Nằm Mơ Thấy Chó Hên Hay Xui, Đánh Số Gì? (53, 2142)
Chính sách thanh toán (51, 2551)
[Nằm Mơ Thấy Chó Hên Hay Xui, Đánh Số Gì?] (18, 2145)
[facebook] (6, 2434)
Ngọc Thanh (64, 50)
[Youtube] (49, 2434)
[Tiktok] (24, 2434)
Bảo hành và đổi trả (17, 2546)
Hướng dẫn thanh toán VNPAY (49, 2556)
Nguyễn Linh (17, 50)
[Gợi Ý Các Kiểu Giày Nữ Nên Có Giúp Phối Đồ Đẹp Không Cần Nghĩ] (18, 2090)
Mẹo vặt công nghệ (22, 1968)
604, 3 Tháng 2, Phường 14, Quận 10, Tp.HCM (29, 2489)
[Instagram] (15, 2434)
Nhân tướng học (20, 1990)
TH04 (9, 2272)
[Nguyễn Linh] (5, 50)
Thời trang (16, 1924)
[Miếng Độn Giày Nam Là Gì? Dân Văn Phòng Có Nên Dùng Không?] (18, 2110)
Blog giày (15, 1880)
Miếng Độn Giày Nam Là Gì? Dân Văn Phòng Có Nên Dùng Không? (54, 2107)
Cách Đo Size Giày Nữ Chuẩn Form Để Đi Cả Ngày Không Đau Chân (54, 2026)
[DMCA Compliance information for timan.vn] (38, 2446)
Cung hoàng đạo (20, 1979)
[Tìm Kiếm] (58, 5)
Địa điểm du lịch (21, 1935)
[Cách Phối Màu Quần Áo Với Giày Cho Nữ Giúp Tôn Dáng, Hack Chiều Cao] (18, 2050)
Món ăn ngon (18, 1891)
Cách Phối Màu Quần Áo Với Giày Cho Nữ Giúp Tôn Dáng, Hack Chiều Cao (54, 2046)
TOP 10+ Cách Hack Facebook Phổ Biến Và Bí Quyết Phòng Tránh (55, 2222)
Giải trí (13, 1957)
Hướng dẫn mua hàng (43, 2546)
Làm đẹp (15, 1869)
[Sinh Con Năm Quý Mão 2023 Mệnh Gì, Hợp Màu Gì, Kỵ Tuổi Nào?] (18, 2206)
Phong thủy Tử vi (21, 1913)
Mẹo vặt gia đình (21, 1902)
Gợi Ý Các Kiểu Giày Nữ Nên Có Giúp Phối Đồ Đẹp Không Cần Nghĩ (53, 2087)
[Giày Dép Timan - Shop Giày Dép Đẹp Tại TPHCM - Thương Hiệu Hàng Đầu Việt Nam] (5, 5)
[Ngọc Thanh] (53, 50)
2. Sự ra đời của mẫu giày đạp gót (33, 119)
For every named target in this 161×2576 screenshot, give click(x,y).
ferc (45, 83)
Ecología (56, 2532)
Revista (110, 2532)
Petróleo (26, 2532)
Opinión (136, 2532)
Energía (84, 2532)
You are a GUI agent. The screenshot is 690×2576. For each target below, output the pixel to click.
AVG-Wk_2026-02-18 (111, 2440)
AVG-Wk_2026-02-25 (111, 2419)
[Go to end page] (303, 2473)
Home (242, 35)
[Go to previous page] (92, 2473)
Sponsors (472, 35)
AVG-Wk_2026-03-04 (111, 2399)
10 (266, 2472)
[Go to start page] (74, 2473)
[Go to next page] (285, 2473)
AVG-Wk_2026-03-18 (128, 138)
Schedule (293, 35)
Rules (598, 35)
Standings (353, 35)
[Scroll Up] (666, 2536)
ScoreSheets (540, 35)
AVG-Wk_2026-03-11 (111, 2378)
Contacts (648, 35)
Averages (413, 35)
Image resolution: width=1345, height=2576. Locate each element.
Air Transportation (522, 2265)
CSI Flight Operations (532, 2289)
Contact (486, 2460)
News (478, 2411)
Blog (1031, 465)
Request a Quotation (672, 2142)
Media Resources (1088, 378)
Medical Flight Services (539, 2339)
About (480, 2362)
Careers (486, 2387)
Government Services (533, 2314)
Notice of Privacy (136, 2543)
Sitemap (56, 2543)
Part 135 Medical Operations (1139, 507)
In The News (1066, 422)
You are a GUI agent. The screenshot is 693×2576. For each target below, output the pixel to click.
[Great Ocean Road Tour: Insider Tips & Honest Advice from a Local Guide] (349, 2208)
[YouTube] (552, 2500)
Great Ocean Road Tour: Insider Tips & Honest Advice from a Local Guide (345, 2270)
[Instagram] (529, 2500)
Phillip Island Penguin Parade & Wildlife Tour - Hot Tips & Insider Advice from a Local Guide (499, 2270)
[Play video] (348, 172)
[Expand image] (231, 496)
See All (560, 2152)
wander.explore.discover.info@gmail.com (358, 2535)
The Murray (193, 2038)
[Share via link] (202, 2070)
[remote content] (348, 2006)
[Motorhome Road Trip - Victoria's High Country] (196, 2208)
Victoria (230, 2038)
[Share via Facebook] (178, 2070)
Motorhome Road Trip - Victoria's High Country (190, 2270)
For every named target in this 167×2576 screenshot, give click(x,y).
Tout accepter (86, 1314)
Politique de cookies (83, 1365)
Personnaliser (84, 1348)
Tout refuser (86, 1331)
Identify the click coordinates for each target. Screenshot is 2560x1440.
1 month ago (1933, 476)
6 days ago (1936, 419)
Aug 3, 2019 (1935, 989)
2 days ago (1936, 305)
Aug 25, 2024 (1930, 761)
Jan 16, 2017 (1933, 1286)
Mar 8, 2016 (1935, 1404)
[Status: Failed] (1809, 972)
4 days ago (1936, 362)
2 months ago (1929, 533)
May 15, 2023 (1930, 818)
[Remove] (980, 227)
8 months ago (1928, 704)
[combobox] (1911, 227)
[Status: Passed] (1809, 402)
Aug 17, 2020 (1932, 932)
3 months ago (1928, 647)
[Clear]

○ ○ ○ ○ ○

Copy each line in the entries above where the word "Quần" shows up.

### Exercise result
[Cách Phối Màu Quần Áo Với Giày Cho Nữ Giúp Tôn Dáng, Hack Chiều Cao] (18, 2050)
Cách Phối Màu Quần Áo Với Giày Cho Nữ Giúp Tôn Dáng, Hack Chiều Cao (54, 2046)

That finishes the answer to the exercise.